When I first became a parent, I naively felt like I had things pretty much under control. After all, as one of nine children and having spent years of babysitting, nannying, and finally educating children I had received a wellspring of hands on experience in the duties of caring for, teaching, and disciplining children. Motherhood felt like a natural fit as I saw the fruition of my greatest dreams come true. In fact, as my husband and I prepared to leave the hospital with our newborn daughter the nurse commented that we were two of the most comfortable first time parents she had ever seen.
And even though there were struggles during that first 18 months, most especially with juggling the challenges of motherhood while working full time, that confidence largely continued. My daughter was an easy baby. She was rarely fussy, began conversing with us early on, and actually asked to be put to sleep when she was ready for nap-time or bedtime. I don’t mean to imply that she was/is perfect, but I understood how to guide and discipline her, rarely feeling I was “in over my head.”
And then 18 months and a few weeks later we were blessed with our precious son. Each child is completely unique and it became apparent early on that he would be radically different from his sister. Almost instantly our little man showed signs of his great determination. He could break out of a swaddle (no matter how tight) by the time he was three weeks old; he rolled over for the first time at 2 months, and was walking at 9 1/2 months old. He remains a bundle of passion and energy, wholeheartedly entering into every emotion he feels and occupation he undertakes. This means he can be the greatest of lovers, the most delightful bundle of giggles and fun, or (more frequently then not) an unmovable force of anger and frustration when things don’t go his way. His little body is literally overcome by his emotions, having to be expressed outwardly in some way what he feels inside. When he’s happy, he is continuously hugging and kissing you, and when he is angry or frustrated he has to strike out at someone or something—even if it’s himself.
Though not even two years old, our son lives by one philosophy: If I try hard enough, it will happen. I’ve seen this time and time again. A few weeks ago he continued to try to climb up the slide for nearly twenty minutes until he eventually succeeded. If someone closes a door on him, he will continue to run into it, like a battering ram, until it either opens or he is physically removed. When put in timeout, he throws out his arms and says, “Why?!” And much to his mother’s horror, we’ve already had to transition him into a big boy bed to prevent him from breaking his neck while climbing up and throwing himself down from the crib. He has no fear; nothing holds him back from achieving his goals.

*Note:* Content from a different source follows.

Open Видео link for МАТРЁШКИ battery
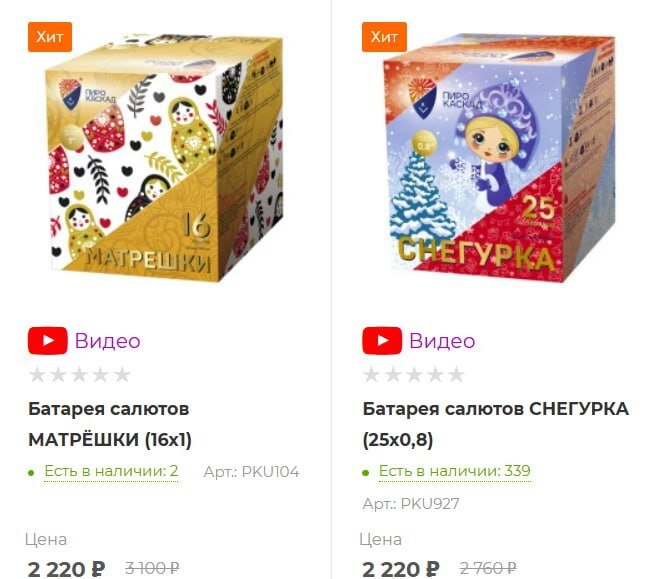 pyautogui.click(x=107, y=341)
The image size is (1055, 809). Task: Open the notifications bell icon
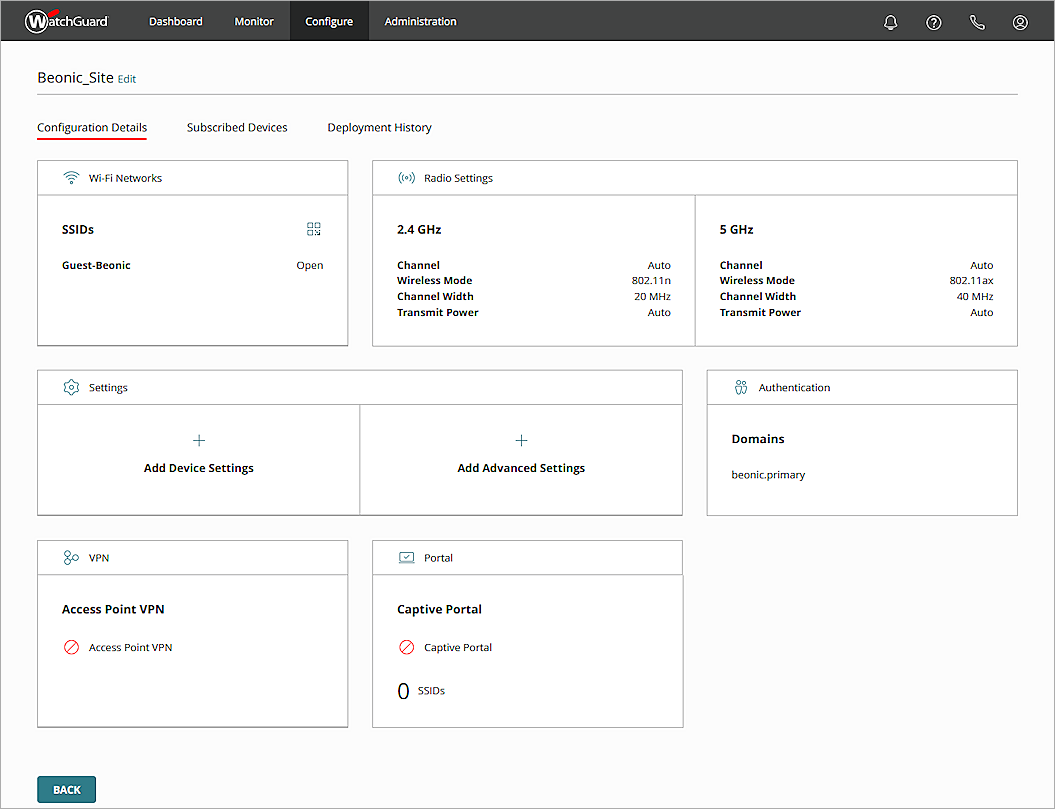click(x=890, y=21)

For me as a parent, this is both awe-inspiring and terrifying all at the same time. I remind myself over and over again that his determination, strength of character, and passion will all be tools that will enable him to succeed in adulthood; that if I can teach him to channel his intensity, rather than trying to stifle it, he will soar; that these are the qualities which characterize great men and women.
But there-in lies the rub, for it is my job to help him positively express these emotions and qualities; to help him positively channel his emotions. How can I get through to him when his anger engulfs him? How can I communicate more effectively with him, helping him understand the ‘why’ behind the consequence or decision? How can I prevent my own temper from flaring when I feel overwhelmed and grow tired of the fight? In those moments when I desperately want him to just comply, rather than question and struggle.

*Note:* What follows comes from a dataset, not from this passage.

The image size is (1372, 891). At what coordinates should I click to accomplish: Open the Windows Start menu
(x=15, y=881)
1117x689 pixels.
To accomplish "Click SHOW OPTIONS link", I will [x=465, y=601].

Perhaps the hardest thing of all about having a strong willed child is what it reveals about us, the parent. Nothing brings out your own hidden vices like a child, especially a strong willed one. There is no room for selfishness, pride, and impatience when raising children; no place to hide our secret vanities. They inevitably come out when we are tired and emotions are flying high. And our children learn far more from these outbursts and ways of dealing with stress than anything else we tell them.

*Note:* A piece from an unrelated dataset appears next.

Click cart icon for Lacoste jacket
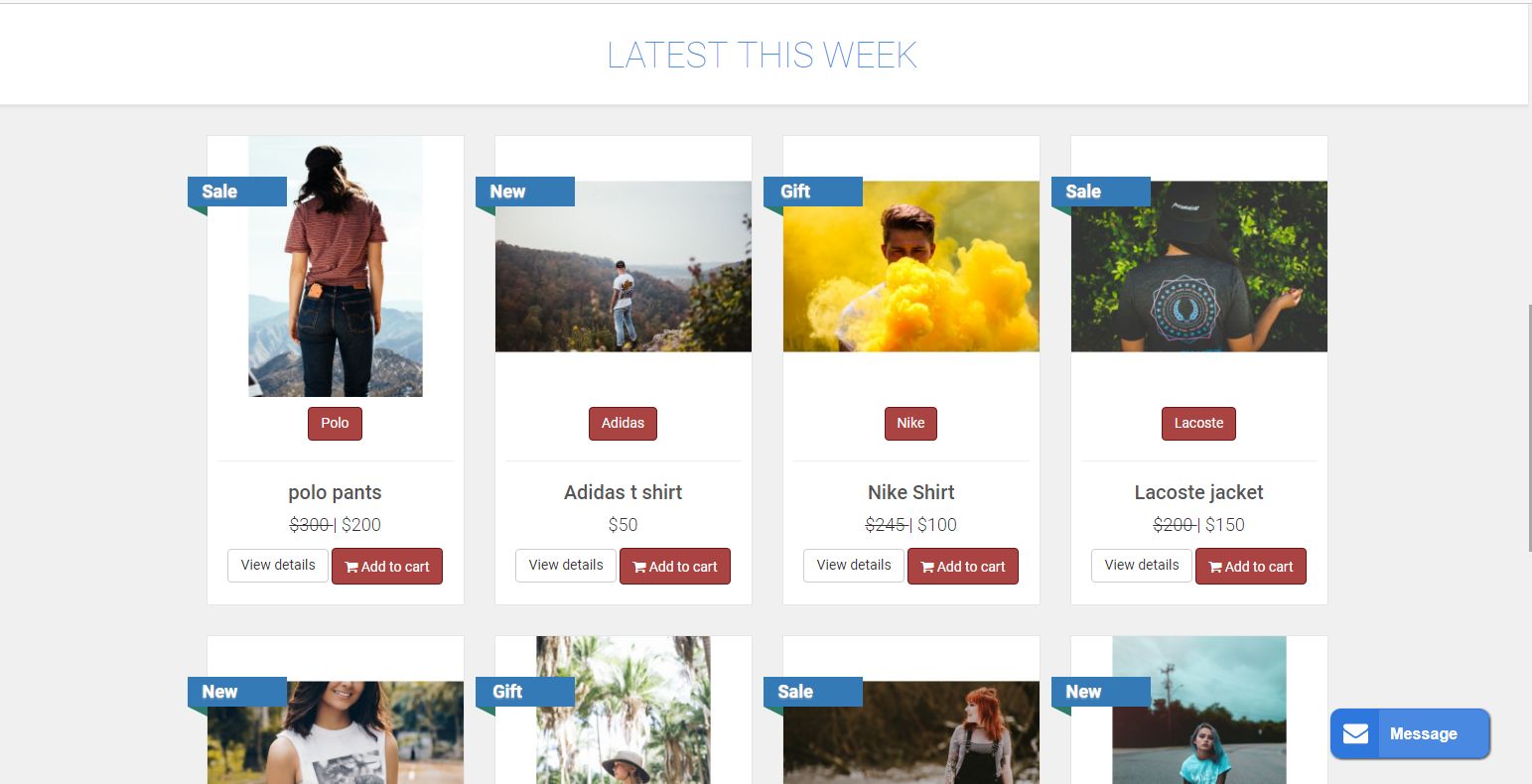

And though I’ve jokingly said, “He’s either going to break or make me,” there is truth to this statement. Raising a strong willed child brings you to your knees like nothing else. In those moments when I feel at an utter loss, or worse those moments when I fail, I go to my Heavenly Father begging for his grace and wisdom. And in the process, I’m forced to battle with my own demons which prevent me from loving and disciplining my child the way he needs and deserves.
Raising children whatever their natural disposition isn’t easy. We are all works in progress and–because of our fallen nature–we are all born with certain inclinations toward sin. Maybe it’s more obvious in your strong willed little one, but it is there in us all. And truth be told, though I have my moments of feeling defeated and overwhelmed, I wouldn’t have my headstrong boy any other way because then he wouldn’t be my boy. And though tempers can get ugly, and we have our bad days, the good far outweighs the bad. We’re helping each other get to heaven, and that’s what it’s all about.